Task statement: Print out the full listing below, word for word.

** Opening Supplied records block **

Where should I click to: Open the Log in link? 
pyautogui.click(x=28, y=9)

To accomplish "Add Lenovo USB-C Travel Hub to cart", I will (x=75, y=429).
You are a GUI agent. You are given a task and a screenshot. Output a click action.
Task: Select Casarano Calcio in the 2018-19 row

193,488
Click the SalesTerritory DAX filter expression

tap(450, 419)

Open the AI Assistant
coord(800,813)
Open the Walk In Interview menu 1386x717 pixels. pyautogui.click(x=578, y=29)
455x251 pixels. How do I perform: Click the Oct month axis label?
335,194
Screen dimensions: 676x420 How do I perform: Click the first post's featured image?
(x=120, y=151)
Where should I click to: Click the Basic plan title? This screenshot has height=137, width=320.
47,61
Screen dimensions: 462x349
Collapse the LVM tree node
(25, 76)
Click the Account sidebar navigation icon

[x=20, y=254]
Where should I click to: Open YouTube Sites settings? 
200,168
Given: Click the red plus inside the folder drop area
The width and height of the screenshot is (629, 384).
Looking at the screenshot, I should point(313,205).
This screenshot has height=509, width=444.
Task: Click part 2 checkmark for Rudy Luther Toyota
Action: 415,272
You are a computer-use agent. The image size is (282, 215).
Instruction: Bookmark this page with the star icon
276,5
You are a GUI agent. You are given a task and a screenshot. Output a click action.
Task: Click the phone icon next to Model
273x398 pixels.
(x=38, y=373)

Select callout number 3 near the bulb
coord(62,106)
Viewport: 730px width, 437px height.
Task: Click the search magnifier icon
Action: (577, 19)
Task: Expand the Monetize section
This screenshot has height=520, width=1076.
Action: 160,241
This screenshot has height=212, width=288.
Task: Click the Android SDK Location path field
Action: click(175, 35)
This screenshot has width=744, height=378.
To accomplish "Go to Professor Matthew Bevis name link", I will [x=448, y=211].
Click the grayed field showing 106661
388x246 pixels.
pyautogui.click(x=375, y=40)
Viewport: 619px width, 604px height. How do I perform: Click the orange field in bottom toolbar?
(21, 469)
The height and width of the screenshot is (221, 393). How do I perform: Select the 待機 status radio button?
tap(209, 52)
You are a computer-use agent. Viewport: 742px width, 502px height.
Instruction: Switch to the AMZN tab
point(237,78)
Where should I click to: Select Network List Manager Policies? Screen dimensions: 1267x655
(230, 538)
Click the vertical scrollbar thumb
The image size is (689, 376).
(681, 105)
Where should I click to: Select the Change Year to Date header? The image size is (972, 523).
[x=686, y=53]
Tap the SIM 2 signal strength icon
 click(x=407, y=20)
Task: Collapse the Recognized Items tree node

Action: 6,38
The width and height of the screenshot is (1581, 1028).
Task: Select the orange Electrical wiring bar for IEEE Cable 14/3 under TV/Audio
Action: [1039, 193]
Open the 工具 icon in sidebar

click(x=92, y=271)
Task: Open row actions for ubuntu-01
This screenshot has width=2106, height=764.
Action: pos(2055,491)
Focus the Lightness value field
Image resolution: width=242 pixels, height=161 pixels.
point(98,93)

** Closing Supplied records block **

Output below:
Where should I click to: Open the Log in link? 
pyautogui.click(x=28, y=9)

To accomplish "Add Lenovo USB-C Travel Hub to cart", I will (x=75, y=429).
You are a GUI agent. You are given a task and a screenshot. Output a click action.
Task: Select Casarano Calcio in the 2018-19 row

193,488
Click the SalesTerritory DAX filter expression

tap(450, 419)

Open the AI Assistant
coord(800,813)
Open the Walk In Interview menu 1386x717 pixels. pyautogui.click(x=578, y=29)
455x251 pixels. How do I perform: Click the Oct month axis label?
335,194
Screen dimensions: 676x420 How do I perform: Click the first post's featured image?
(x=120, y=151)
Where should I click to: Click the Basic plan title? This screenshot has height=137, width=320.
47,61
Screen dimensions: 462x349
Collapse the LVM tree node
(25, 76)
Click the Account sidebar navigation icon

[x=20, y=254]
Where should I click to: Open YouTube Sites settings? 
200,168
Given: Click the red plus inside the folder drop area
The width and height of the screenshot is (629, 384).
Looking at the screenshot, I should point(313,205).
This screenshot has height=509, width=444.
Task: Click part 2 checkmark for Rudy Luther Toyota
Action: 415,272
You are a computer-use agent. The image size is (282, 215).
Instruction: Bookmark this page with the star icon
276,5
You are a GUI agent. You are given a task and a screenshot. Output a click action.
Task: Click the phone icon next to Model
273x398 pixels.
(x=38, y=373)

Select callout number 3 near the bulb
coord(62,106)
Viewport: 730px width, 437px height.
Task: Click the search magnifier icon
Action: (577, 19)
Task: Expand the Monetize section
This screenshot has height=520, width=1076.
Action: 160,241
This screenshot has height=212, width=288.
Task: Click the Android SDK Location path field
Action: click(175, 35)
This screenshot has width=744, height=378.
To accomplish "Go to Professor Matthew Bevis name link", I will [x=448, y=211].
Click the grayed field showing 106661
388x246 pixels.
pyautogui.click(x=375, y=40)
Viewport: 619px width, 604px height. How do I perform: Click the orange field in bottom toolbar?
(21, 469)
The height and width of the screenshot is (221, 393). How do I perform: Select the 待機 status radio button?
tap(209, 52)
You are a computer-use agent. Viewport: 742px width, 502px height.
Instruction: Switch to the AMZN tab
point(237,78)
Where should I click to: Select Network List Manager Policies? Screen dimensions: 1267x655
(230, 538)
Click the vertical scrollbar thumb
The image size is (689, 376).
(681, 105)
Where should I click to: Select the Change Year to Date header? The image size is (972, 523).
[x=686, y=53]
Tap the SIM 2 signal strength icon
 click(x=407, y=20)
Task: Collapse the Recognized Items tree node

Action: 6,38
The width and height of the screenshot is (1581, 1028).
Task: Select the orange Electrical wiring bar for IEEE Cable 14/3 under TV/Audio
Action: [1039, 193]
Open the 工具 icon in sidebar

click(x=92, y=271)
Task: Open row actions for ubuntu-01
This screenshot has width=2106, height=764.
Action: pos(2055,491)
Focus the Lightness value field
Image resolution: width=242 pixels, height=161 pixels.
point(98,93)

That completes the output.